New research shows that ultraviolet-C (UVC) light could be an effective method to eliminate aquatic invasive plants. UVC light works by damaging the DNA and cellular structure of invasive plant life that currently threaten the health of the Lake. While this technology needs to have further field testing to determine its full potential, Ultra-violet light could augment the currently available methods Tahoe RCD already uses especially in low water years, in tight spaces within marinas, or in river systems.
This effort was launched with seed funding provided by the Tahoe Fund through their new Environmental Venture Trust program. The Tahoe Fund seeks to support projects that promote innovation to address degradation of Lake Tahoe’s natural resources. Additional in-kind support for the project will be provided by the Lakeside Park Association.

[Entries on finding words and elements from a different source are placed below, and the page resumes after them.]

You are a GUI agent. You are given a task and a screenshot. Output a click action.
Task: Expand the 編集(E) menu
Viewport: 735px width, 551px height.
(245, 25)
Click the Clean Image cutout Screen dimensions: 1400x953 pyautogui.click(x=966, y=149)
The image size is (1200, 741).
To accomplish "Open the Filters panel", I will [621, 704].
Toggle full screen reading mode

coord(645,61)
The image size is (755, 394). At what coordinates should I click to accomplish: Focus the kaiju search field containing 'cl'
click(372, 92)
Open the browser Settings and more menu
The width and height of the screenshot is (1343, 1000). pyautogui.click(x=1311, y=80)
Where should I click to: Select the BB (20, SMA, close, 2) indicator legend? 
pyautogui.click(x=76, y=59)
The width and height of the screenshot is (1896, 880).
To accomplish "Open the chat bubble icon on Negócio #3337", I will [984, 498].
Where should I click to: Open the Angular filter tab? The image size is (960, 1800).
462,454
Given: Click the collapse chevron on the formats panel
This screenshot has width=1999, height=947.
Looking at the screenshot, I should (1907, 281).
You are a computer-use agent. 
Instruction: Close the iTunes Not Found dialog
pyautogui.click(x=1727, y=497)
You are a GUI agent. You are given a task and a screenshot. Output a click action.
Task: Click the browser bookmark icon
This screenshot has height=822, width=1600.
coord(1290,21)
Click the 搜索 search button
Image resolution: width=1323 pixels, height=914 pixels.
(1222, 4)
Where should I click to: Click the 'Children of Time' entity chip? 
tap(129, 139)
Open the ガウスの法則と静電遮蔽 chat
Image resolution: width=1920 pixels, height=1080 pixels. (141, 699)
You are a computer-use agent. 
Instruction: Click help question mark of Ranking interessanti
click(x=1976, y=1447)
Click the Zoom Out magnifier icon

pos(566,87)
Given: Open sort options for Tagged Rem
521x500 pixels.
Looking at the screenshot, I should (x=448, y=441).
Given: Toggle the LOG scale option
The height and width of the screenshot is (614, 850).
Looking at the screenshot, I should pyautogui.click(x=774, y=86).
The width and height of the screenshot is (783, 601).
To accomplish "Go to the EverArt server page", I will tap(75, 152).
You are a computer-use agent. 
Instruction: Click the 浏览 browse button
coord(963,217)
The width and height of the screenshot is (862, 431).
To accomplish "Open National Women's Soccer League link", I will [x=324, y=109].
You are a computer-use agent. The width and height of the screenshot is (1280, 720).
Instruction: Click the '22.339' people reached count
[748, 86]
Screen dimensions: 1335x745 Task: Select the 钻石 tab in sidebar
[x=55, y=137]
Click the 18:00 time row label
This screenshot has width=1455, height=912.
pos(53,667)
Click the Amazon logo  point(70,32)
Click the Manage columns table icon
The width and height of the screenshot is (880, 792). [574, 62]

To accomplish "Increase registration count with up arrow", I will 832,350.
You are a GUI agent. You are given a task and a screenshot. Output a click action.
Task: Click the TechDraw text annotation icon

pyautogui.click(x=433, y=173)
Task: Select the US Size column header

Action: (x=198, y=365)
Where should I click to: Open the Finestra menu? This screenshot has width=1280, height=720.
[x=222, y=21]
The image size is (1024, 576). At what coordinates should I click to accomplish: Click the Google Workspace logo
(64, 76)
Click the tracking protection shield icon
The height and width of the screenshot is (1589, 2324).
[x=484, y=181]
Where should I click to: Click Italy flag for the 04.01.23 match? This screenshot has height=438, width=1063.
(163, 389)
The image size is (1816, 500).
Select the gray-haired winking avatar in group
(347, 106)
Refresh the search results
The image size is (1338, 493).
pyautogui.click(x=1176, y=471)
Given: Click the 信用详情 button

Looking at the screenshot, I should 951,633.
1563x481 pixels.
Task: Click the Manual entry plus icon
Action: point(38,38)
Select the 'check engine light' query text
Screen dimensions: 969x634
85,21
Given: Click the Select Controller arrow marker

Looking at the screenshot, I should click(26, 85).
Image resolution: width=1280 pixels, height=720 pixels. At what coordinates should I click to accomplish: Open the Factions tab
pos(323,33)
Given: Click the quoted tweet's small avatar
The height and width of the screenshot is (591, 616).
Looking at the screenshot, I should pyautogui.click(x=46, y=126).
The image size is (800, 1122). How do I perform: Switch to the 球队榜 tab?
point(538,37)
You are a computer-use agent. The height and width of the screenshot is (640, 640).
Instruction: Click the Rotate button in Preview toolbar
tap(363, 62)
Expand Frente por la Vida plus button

“We are thrilled to be a part of such an exciting project that demonstrates the innovative impact technology can have on the environment and our community,” said Amy Berry, CEO of the Tahoe Fund. “We are so proud that we were able to help leverage one of the most important environmental issues facing Lake Tahoe today with this small contribution.”
“From our efforts in Emerald Bay, we know that invasive plant populations can be reduced, and with continued treatments and new tools, we will be better able to manage populations around the lake in the future,” said Nicole Cartwright, Aquatic Invasive Species Program Manager for Tahoe RCD.
“We are very excited to bring this technology to a new forefront,” said John Paoluccio, President of Inventive Resources, Inc. “A project using UV light to reduce aquatic plant infestations has been very successful in our laboratory and we anticipate it will be a potentially successful tool to control aquatic invasive plants in Tahoe and other waterways.”
The project has begun and is scheduled to be completed in 2018.
About the Tahoe Resource Conservation District
Tahoe Resource Conservation District’s mission is to promote conservation, stewardship and knowledge of the Lake Tahoe Region’s natural resources by providing leadership and innovative environmental services to all stakeholders. The Tahoe RCD is a non-regulatory, grant-funded, public agency that works with partner agencies to implement projects, programs and outreach which currently focus on stormwater management, aquatic invasive species prevention and control, conservation landscaping and restoration.
About the Aquatic Invasive Species Program
The Lake Tahoe Aquatic Invasive Species Coordinating Committee provides leadership, direction, and resources to fulfill the Aquatic Invasive Species Program’s mission of prevention, detection, and control of aquatic invasive species in the Lake Tahoe Region. The Committee is co-chaired by the Tahoe Resource Conservation District and the Tahoe Regional Planning Agency. The collaborative framework of the Lake Tahoe Aquatic Invasive Species Program consists of public and private partner organizations including federal, state and local jurisdictions, research partners, special districts, and private businesses.